Burada, “Sorunun çözüm yeri Meclistir” denmesi de önemlidir. Önceki çözüm sürecinde Meclisin devre dışında tutulması iktidarın çözüm masasını devirmesini kolaylaştırmıştır.
Şimdi gerek Öcalan ve DEM Parti, gerekse CHP, Meclisi çözüm yeri olarak vurgulamaktadır. AKP ve MHP ise böyle olmaz dememekte, diyememektedir.
Ama şu da bir gerçek ki Meclisin böyle öne çıkarılması sorunun Meclisteki partiler arasında bir al-vere çevrilmesi tehlikesini de taşımaktadır.
Evet Meclis önemlidir, ama daha önemlisi Türkiye’nin halklarının bu konuyu her boyutuyla özgürce tartışması, Kürtlerin talepleri arkasındaki gerekçelerin toplumsal bakımdan içselleştirilmesi, Kürtlerin gönüllü olarak evet diyecekleri bir çözümde toplumsal bir konsensüsün sağlanmasıdır.
Böylesi bir açıklık aşırı milliyetçi odakların provokasyonlarının önlenmesinde panzehir olacağı gibi, iktidarın meseleyi kendi çıkarlarıyla sınırlayıp istismar etmesinin de önünü kesecek önemli bir dayanak olacaktır.
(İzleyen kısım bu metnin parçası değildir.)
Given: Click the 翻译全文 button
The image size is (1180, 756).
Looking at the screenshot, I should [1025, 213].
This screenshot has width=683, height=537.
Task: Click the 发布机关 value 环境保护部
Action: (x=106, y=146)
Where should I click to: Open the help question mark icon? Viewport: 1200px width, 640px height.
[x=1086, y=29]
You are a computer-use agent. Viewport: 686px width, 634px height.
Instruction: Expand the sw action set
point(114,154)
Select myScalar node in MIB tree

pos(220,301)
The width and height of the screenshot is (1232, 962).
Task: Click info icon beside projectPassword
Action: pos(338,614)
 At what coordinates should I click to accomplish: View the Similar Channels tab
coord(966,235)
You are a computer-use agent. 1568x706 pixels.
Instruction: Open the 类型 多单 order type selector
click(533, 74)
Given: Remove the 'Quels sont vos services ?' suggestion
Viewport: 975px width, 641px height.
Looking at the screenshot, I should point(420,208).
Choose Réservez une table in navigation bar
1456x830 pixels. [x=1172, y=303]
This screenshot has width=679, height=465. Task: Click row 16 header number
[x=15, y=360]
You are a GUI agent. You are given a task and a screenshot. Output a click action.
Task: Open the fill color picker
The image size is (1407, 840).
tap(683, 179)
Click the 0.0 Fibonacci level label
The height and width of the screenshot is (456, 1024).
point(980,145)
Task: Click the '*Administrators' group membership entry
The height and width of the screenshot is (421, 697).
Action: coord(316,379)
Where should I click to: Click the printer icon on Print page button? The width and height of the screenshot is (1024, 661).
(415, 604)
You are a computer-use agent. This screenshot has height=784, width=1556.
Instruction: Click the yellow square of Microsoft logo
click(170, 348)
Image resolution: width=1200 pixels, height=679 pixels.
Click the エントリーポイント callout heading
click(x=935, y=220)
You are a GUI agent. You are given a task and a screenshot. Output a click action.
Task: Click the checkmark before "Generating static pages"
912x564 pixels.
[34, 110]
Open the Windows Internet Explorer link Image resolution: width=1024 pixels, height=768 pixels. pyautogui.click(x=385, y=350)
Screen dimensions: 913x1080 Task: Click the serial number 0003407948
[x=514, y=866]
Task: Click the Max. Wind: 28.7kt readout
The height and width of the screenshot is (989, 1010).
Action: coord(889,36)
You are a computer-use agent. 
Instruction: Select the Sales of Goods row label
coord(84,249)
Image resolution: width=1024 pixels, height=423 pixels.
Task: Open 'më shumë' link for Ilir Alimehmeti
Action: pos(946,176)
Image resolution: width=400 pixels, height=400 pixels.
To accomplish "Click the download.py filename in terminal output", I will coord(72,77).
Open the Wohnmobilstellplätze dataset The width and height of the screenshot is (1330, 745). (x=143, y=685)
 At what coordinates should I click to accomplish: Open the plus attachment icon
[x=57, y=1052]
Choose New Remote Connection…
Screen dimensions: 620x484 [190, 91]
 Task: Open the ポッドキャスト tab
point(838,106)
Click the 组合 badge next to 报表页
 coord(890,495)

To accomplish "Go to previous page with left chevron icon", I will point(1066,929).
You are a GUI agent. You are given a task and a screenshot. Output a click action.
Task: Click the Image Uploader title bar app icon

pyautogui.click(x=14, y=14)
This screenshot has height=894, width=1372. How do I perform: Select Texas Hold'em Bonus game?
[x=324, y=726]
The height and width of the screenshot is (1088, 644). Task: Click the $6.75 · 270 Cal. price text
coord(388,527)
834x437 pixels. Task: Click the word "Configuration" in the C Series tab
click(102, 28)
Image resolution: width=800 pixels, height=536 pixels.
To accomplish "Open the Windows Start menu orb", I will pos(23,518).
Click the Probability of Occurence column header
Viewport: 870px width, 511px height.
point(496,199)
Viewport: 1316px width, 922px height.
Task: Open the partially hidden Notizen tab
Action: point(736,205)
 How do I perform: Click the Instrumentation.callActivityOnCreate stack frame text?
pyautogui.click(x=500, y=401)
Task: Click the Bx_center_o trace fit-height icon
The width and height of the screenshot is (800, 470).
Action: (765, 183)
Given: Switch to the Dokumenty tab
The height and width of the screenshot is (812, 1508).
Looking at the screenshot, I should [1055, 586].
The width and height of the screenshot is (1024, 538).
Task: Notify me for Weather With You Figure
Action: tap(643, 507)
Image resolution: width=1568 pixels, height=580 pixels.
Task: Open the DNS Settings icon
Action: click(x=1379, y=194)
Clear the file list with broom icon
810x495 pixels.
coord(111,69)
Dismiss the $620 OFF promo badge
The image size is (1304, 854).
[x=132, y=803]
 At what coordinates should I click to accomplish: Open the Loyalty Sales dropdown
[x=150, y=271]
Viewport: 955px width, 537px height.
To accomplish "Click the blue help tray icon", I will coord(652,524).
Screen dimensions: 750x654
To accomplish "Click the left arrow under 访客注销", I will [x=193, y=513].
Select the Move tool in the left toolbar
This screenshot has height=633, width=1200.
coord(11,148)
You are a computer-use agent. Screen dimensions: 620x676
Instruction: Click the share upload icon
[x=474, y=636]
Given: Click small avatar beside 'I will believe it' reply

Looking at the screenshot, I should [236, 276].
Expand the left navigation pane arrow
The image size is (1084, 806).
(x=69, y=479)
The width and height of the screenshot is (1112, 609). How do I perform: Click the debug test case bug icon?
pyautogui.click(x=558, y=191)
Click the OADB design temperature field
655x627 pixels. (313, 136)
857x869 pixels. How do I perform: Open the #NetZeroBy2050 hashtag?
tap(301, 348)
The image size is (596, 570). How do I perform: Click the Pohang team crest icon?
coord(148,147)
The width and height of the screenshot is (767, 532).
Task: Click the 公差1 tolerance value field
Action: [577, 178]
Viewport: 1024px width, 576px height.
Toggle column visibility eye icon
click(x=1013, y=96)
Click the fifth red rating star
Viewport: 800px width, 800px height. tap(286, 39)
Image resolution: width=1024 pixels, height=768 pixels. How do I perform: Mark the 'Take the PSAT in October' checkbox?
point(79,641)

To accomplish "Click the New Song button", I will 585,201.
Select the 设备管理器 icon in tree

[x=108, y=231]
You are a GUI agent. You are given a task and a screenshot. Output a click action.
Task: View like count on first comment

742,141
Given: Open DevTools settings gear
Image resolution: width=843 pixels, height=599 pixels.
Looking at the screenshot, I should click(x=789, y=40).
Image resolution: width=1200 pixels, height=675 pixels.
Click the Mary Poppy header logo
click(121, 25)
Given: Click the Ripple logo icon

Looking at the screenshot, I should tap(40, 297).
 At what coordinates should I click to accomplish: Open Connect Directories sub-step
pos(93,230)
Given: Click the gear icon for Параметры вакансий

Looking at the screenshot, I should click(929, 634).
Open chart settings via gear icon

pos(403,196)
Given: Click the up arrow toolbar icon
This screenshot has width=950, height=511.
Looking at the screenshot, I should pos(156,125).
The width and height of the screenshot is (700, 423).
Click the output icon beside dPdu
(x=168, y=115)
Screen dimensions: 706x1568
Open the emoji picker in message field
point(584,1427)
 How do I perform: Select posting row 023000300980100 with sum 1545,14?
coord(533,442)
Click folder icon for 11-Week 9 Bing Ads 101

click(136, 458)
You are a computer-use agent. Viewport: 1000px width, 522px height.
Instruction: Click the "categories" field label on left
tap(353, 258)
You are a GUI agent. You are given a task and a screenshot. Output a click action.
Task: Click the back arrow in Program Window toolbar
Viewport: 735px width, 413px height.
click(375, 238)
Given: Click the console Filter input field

Elbette Türkiye’nin ilerici demokratik güçleri, demokrasi güçleri, sendikalar, emek ve meslek örgütleri, çeşitli türden az çok kitlesel demokratik örgütler, demokrasi mücadelesi içinde yer almış aydınlar, akademisyenler, kültür insanları, insan hakçıları… toplumun tüm dinamik güçleri, Mecliste temsilcileri olsun olmasın tüm siyasi parti ve çevreler burada sadece olup biteni eleştirmekle kalmayıp sorunun demokratik çözümünde üstlerine düşen sorumluluğu pratikte de yerine getirmelidir.
Hiç kuşkusuz tartışılan sorun, sadece Türkiye’nin Kürt sorununun çözümüyle değil; AKP-MHP ittifakının “İç cepheyi güçlendirme” etrafında oluşturmaya çalıştığı dış politikasıyla da bağlantılıdır. Bu yüzden baştan beri sözünü ettiğimiz tartışma ve gelişmeler Suriye, Irak, İran’ı da kapsayan Kürt sorununun bölgesel çözümüyle de bağlantılı olarak iktidarın Ayasofya, Emevi Camii, Kudüs-Mescidi Aksa ile de bağlantı kuran, Musul-Kerkük’ü de hedefe koyan yeni-Osmanlıcı hayalleri canlandırmayı da içeren dış politikasına bağlanacak gelişmeleri de kapsayacak mahiyettedir.
Bu yüzden de süreç aynı zamanda bölgedeki antiemperyalist mücadele eksenli bir barış mücadelesini de kapsamaktadır.
Başında bulunduğumuz süreç bu ölçüde kapsayıcı ve önemlidir.